Task instructions:
**A.** Reproduce word for word the forum thread on Dutch "staat" versus "ligt", everything from "buildings, even if" down to "without a container)".
**B.** Carry on the forum thread on Dutch "staat" versus "ligt" from the point where it ends.

Source excerpt:
•••

# staat vs ligt



## -Styx-

I've just started learning dutch with rosetta stone, is there anyone that can explain me in short the difference between "ligt" and "staat" 
Examples:
"De computer staat op de tafel"
"De appel ligt op de computer"
Thank you


----------



## Platonov_

Staan is "to stand", liggen is "to lie". Some objects can't really "staan", for those objects you use "liggen".


----------



## HKK

Yep. And, I'm sorry to say, that's not all: some things "zitten". There's no no way to tell exactly which object will sit, and which one stands. On top of that, it also depends on the place where something stands/sits/lies. But do not despair, it's actually quite intuitive. Here's some pointers (far from exhaustive!)

*staan *

everything that's higher than it is wide: een glas, een boom...
buildings, even if they are quite flat: gebouw, apartementsgebouw, huis, schuur...
quantities or containers of food or uncountables in general(?): "Er staat boter op tafel", "Er staan nog koekjes in de kast"; natives, help me out here 
digital files, web pages: "Staat je werkstuk op het internet?", "Waar staat die link?"
printed text or symbols on a medium: "Boven de deur stond in grote letters 'GESTICHT'."
*zitten
*

things in a container: "Er zitten nog koekjes in het pak" (Note that if I said "Er zitten nog koekjes in de kast", I would give the impression that they are directly in the cupboard without a container)

•••

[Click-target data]
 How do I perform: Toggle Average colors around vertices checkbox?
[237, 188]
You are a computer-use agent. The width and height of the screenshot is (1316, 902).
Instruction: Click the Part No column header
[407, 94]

•••

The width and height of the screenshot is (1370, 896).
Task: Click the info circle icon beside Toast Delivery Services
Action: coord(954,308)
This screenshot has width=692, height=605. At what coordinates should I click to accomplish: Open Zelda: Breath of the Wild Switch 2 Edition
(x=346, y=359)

•••

Exercise results:
**A.**
buildings, even if they are quite flat: gebouw, apartementsgebouw, huis, schuur...
quantities or containers of food or uncountables in general(?): "Er staat boter op tafel", "Er staan nog koekjes in de kast"; natives, help me out here 
digital files, web pages: "Staat je werkstuk op het internet?", "Waar staat die link?"
printed text or symbols on a medium: "Boven de deur stond in grote letters 'GESTICHT'."
*zitten
*

things in a container: "Er zitten nog koekjes in het pak" (Note that if I said "Er zitten nog koekjes in de kast", I would give the impression that they are directly in the cupboard without a container)

**B.**
people in a container, even when they are not actually sitting down: "Ik zit thuis", "Hij zit in de gevangenis"
most animals: "Er zit een spin op tafel", "Let op, hier zitten gevaarlijke slangen" or pejoratively people: "Het zit hier vol bedelaars"~"This place is crawling with beggars" 
elements in a mix: "Wat zit er in een margarita?"
the earth is probably considered a mix: "Hier zit veel goud in de grond"
*liggen*

mostly flat items like books, paper
obviously people and animals that lie down, but only if they can also sit! For example, a snake always "sits" because that's its only way to be, but a cat can lie down as opposed to satnding or sitting.
objects without a clear shape or with a composed shape: "Waar ligt mijn jas? Waar liggen mijn sleutels?". But your pocket is considered a container so "Ah laat maar, ze zitten in mijn zak!"
dead animals or people, buried or not: "Hier ligt Max Scheepmans 1922-1996", "Er ligt een dode duif op straat."
Once again, don't take this as an exhaustive study guide, it's more to get a feel of how this thing works


----------



## Kabouterke

Of hangen, of zitten, of lopen, of....


----------



## NewtonCircus

Hi Styx,

For things that can't be touched physically ike current, software or pressure you can (often) use both _staan_ and _zitten_.

- E_r zit (staat) stroom op die draad_
- _Staat (zit) er al software of die computer.
_
Groetjes Herman


----------



## Joannes

Zie ook:
http://forum.wordreference.com/showthread.php?t=1340549


----------



## HKK

NewtonCircus said:


> - _Staat (zit) er al software o*p* die computer.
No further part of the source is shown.